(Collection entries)
*** Block opens ***
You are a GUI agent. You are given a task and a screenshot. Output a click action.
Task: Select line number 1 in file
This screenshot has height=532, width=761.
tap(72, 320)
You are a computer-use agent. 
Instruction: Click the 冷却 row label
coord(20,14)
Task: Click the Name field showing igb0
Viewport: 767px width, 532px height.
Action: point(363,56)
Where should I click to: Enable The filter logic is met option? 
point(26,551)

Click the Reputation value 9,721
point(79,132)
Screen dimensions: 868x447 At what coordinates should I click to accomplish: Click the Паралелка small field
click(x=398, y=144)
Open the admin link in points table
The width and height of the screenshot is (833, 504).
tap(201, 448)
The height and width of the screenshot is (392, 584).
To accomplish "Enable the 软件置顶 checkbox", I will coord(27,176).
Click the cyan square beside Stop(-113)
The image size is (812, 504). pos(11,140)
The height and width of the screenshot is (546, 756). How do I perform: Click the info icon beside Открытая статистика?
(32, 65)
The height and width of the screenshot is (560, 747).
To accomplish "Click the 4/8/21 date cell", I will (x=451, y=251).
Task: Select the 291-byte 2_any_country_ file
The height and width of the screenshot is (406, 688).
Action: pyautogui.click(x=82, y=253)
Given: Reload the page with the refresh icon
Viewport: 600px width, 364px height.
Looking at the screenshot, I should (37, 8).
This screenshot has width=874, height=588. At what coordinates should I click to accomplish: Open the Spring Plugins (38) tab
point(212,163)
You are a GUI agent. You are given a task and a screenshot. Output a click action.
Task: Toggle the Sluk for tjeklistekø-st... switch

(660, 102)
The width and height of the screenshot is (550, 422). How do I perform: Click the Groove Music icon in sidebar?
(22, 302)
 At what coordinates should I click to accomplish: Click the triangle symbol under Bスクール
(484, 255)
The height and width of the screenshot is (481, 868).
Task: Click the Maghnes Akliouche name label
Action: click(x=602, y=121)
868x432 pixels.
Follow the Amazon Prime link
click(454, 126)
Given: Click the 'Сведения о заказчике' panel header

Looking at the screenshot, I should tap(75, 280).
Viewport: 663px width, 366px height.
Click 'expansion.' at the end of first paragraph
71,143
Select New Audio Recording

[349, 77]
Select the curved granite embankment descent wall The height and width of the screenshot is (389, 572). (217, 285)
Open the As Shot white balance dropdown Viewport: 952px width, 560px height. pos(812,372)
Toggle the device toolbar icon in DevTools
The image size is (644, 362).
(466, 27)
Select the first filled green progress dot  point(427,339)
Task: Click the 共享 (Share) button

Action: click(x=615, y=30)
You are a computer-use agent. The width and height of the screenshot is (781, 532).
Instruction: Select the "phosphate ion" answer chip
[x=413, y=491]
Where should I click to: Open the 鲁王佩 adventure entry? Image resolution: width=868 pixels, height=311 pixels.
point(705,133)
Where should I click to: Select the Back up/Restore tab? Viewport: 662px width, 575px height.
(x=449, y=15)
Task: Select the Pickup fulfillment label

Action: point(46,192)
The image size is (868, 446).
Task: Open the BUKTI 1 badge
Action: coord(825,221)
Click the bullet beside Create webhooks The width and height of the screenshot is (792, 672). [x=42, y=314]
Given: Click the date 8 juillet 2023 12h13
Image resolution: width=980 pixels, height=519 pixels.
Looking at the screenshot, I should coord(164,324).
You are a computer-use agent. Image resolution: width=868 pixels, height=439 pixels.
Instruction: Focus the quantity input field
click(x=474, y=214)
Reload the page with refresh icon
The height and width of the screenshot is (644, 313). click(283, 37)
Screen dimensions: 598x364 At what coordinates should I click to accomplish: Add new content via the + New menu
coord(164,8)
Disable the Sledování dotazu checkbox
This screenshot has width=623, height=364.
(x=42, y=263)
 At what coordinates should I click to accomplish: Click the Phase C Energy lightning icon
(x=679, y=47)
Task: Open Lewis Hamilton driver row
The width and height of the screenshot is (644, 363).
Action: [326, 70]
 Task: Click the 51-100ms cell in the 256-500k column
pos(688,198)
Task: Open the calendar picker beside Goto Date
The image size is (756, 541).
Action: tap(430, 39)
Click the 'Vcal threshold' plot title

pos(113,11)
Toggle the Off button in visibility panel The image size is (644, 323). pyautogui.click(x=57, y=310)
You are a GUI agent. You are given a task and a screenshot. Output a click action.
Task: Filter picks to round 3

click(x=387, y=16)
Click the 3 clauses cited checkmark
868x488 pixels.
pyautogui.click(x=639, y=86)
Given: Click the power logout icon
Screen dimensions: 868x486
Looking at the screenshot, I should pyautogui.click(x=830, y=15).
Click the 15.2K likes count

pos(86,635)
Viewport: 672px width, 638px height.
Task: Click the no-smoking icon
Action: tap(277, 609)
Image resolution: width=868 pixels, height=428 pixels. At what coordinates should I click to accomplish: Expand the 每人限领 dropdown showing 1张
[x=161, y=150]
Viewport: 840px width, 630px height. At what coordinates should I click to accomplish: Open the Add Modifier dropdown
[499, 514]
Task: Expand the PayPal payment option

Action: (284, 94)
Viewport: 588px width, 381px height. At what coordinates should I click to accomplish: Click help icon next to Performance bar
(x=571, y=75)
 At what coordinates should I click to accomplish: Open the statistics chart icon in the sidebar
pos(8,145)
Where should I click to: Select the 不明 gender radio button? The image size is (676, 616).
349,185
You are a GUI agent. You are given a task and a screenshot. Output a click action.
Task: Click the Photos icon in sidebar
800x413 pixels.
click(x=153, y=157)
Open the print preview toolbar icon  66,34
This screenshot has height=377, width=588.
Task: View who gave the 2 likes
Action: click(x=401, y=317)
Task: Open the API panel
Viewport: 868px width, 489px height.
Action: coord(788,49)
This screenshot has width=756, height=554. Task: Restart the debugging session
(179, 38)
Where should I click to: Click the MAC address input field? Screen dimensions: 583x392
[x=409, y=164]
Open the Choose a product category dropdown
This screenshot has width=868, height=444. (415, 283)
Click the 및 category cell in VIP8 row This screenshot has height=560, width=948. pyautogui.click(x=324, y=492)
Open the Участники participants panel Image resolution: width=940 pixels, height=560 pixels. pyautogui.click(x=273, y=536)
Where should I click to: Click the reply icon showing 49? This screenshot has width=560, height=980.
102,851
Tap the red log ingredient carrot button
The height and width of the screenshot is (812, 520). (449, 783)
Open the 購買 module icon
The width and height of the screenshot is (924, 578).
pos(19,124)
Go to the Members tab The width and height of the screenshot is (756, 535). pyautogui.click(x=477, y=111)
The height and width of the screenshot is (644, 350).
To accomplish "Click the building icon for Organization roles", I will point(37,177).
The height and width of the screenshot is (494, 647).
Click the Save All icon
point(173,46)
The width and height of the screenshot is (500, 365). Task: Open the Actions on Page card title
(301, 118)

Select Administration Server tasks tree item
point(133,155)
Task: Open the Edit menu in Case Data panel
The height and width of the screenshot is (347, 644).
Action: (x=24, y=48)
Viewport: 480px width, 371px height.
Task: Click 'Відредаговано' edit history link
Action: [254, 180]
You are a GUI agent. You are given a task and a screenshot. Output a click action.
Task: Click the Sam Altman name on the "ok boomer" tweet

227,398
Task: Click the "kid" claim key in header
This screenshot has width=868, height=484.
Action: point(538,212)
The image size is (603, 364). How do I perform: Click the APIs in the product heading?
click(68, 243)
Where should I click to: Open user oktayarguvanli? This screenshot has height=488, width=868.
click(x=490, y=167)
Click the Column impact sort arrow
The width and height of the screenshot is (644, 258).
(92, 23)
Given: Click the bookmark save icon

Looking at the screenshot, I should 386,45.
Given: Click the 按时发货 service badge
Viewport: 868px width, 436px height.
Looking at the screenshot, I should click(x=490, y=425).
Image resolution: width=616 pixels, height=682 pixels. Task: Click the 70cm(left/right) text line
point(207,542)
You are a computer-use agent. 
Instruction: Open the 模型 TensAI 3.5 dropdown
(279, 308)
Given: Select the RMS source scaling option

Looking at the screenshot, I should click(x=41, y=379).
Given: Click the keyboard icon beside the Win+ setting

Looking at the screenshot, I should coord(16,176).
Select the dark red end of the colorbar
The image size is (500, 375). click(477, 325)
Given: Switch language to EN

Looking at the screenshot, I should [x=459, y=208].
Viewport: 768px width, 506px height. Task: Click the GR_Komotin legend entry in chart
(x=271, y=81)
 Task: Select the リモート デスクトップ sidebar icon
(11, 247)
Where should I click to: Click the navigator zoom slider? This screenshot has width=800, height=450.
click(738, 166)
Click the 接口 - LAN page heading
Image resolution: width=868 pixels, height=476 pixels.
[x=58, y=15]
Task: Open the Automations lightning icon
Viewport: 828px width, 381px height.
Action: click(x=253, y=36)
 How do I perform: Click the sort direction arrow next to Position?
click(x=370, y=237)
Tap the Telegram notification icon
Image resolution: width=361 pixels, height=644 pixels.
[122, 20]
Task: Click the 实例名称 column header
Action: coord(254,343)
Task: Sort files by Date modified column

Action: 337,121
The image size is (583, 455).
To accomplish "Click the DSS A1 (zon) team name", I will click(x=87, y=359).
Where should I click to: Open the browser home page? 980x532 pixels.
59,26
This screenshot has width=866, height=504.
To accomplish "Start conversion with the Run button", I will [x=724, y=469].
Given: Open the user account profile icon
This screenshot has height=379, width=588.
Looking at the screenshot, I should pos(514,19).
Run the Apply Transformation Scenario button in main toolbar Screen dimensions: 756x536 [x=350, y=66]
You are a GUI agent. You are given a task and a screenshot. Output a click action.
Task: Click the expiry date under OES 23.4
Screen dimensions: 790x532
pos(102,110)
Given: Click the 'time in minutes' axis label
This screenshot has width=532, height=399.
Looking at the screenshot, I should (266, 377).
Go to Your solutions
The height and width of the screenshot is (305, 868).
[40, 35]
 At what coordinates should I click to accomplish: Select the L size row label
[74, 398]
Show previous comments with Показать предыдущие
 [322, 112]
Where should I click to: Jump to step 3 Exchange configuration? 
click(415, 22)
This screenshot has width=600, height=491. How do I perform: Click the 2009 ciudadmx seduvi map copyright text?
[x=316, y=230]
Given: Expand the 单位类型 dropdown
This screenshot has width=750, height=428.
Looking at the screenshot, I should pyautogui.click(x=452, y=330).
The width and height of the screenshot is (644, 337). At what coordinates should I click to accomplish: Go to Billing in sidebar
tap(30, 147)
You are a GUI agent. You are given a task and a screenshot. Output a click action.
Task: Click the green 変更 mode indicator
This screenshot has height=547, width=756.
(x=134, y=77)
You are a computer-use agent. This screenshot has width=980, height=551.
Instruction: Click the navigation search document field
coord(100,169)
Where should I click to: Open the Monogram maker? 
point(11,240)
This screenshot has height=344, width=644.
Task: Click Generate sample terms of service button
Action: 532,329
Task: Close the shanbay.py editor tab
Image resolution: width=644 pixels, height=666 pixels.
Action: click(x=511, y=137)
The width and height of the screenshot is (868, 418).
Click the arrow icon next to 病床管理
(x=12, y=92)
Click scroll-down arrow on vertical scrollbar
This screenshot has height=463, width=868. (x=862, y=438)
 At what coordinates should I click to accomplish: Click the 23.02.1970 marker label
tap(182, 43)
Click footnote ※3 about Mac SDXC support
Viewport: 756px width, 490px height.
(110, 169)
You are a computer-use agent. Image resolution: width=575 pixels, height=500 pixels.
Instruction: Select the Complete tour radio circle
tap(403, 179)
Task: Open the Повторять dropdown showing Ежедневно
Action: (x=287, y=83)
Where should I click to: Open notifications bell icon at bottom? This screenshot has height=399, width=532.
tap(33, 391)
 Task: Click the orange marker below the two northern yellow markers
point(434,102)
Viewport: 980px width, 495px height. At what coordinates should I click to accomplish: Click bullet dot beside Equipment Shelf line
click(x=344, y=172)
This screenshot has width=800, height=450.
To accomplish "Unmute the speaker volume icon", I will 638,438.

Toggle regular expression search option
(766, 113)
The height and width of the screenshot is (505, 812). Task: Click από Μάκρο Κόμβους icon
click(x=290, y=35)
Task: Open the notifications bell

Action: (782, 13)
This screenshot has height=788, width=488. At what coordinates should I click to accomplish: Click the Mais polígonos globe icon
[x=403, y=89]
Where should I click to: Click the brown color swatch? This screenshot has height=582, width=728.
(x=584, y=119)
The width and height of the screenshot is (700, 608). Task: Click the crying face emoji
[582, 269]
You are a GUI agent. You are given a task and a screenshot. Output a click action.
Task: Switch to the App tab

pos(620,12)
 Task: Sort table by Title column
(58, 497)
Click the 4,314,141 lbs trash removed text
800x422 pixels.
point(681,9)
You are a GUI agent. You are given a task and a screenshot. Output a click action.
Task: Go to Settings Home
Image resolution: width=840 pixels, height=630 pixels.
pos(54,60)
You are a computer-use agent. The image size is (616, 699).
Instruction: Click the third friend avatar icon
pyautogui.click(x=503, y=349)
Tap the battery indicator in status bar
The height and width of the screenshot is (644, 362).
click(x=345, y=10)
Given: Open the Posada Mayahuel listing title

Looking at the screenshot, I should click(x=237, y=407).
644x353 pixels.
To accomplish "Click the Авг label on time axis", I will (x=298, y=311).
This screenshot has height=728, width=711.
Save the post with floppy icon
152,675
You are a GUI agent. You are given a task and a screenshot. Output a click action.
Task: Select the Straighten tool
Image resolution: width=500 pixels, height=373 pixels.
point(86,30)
*** Block closes ***
Return each line among the entries that holds the word "checkbox".

Solution for this task:
To accomplish "Enable the 软件置顶 checkbox", I will coord(27,176).
Disable the Sledování dotazu checkbox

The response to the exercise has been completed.